--- START ---

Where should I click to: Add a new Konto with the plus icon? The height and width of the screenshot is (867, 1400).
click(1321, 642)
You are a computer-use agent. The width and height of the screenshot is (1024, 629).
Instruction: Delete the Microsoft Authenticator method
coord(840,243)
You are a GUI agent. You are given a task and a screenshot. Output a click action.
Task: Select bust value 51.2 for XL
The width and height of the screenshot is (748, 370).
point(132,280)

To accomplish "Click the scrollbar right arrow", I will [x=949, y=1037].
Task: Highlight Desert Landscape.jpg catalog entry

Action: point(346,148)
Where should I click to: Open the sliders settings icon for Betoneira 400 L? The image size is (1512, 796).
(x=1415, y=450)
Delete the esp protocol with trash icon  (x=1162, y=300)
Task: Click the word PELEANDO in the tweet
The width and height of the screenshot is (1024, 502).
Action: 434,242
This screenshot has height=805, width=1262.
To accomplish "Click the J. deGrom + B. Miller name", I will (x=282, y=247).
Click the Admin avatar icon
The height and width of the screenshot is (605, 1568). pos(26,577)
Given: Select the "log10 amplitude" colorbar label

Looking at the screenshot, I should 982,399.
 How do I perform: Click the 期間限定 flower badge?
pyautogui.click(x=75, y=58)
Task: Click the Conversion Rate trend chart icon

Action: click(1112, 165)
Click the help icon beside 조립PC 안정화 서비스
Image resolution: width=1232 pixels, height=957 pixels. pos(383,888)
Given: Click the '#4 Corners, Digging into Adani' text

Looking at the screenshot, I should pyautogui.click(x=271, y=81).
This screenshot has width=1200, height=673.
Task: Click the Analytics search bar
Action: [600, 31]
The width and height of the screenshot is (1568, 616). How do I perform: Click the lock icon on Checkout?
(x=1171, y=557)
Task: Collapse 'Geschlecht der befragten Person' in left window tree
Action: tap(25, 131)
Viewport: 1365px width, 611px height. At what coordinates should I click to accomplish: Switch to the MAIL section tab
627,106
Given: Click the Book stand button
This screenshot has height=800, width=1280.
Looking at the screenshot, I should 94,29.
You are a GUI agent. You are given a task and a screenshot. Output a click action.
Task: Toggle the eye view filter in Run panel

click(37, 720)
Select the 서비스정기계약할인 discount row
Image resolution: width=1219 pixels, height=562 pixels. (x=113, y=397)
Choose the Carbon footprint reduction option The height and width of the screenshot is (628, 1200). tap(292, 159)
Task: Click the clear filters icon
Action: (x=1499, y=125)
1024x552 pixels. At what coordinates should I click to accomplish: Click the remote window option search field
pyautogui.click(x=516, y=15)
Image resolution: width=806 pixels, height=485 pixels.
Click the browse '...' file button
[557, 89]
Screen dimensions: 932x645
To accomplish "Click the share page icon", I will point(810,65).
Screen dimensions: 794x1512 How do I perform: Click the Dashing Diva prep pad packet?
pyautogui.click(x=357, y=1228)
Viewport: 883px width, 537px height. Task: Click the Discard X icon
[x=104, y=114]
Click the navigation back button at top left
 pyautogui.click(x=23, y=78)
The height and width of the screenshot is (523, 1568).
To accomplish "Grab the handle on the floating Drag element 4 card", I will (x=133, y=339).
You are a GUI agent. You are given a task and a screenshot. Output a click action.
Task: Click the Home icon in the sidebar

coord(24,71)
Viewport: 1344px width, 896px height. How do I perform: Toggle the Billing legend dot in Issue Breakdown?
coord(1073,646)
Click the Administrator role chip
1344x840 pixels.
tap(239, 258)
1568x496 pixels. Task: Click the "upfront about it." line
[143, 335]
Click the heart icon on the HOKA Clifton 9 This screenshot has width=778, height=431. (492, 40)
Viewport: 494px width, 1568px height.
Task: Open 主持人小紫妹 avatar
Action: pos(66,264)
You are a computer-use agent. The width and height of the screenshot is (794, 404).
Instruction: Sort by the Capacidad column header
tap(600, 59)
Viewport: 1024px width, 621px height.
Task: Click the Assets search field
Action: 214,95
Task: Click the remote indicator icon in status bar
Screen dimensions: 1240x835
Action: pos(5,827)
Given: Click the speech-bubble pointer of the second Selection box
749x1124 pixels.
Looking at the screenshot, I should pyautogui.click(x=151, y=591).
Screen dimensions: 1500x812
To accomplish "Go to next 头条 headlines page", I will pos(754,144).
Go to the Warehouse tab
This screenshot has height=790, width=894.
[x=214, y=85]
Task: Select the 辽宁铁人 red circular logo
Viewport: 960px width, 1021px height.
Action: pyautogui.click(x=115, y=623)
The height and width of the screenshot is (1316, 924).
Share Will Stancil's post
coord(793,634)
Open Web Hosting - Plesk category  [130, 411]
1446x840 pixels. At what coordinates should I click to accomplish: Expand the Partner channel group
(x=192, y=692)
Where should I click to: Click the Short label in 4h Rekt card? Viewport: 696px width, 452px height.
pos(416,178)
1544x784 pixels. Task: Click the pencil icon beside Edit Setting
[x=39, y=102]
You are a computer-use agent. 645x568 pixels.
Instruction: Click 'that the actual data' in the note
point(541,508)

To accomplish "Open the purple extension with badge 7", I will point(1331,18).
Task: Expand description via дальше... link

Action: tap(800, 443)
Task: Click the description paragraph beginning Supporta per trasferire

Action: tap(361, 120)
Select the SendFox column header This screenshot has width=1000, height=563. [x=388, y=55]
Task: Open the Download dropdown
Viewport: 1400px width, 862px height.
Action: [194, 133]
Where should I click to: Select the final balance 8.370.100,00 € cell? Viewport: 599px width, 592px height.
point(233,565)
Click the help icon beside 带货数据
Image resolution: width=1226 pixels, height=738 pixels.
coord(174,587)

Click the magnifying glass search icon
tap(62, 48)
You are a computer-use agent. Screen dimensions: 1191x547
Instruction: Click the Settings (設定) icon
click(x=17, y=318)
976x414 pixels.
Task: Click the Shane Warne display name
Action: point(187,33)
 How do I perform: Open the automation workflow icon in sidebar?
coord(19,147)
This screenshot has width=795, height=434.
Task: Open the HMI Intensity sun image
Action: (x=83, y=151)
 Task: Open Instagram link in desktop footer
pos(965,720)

--- END ---

The response should hold only an exact repeat of the lines from the one with "Click the help icon beside 带货数据" to the final line of the listing above.

Click the help icon beside 带货数据
Image resolution: width=1226 pixels, height=738 pixels.
coord(174,587)

Click the magnifying glass search icon
tap(62, 48)
You are a computer-use agent. Screen dimensions: 1191x547
Instruction: Click the Settings (設定) icon
click(x=17, y=318)
976x414 pixels.
Task: Click the Shane Warne display name
Action: point(187,33)
 How do I perform: Open the automation workflow icon in sidebar?
coord(19,147)
This screenshot has width=795, height=434.
Task: Open the HMI Intensity sun image
Action: (x=83, y=151)
 Task: Open Instagram link in desktop footer
pos(965,720)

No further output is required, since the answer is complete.